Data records

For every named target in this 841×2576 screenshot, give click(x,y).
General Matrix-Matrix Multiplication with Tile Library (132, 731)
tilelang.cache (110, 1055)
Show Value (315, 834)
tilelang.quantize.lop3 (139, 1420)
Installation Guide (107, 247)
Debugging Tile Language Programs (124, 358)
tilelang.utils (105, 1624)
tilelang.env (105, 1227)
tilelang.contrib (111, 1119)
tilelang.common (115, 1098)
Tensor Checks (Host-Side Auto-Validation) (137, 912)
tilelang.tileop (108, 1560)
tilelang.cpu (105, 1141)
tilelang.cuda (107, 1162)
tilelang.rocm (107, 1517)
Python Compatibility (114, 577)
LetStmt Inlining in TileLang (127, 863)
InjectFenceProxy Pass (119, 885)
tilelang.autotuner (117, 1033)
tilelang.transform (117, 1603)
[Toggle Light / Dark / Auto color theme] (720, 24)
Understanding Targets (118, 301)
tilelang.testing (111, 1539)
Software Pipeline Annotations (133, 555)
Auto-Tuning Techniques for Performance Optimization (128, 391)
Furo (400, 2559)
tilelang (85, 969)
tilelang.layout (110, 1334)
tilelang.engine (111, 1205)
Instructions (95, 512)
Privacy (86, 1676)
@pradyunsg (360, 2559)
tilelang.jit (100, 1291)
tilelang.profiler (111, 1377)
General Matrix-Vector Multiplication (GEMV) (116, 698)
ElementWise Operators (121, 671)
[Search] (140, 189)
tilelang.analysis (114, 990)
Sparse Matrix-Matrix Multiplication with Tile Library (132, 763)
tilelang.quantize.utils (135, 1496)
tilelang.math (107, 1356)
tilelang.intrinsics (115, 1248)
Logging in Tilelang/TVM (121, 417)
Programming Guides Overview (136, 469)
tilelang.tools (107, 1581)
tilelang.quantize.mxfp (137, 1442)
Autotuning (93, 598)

### What the exercise asks
Rewrite the part of the listing that opens with the line containing "tilelang.jit (100, 1291)" and runs through the end of the listing, substituting "Product" for "Multiplication" and leaving everything else unchanged. Give only those lines.

### Worked answer
tilelang.jit (100, 1291)
tilelang.profiler (111, 1377)
General Matrix-Vector Product (GEMV) (116, 698)
ElementWise Operators (121, 671)
[Search] (140, 189)
tilelang.analysis (114, 990)
Sparse Matrix-Matrix Product with Tile Library (132, 763)
tilelang.quantize.utils (135, 1496)
tilelang.math (107, 1356)
tilelang.intrinsics (115, 1248)
Logging in Tilelang/TVM (121, 417)
Programming Guides Overview (136, 469)
tilelang.tools (107, 1581)
tilelang.quantize.mxfp (137, 1442)
Autotuning (93, 598)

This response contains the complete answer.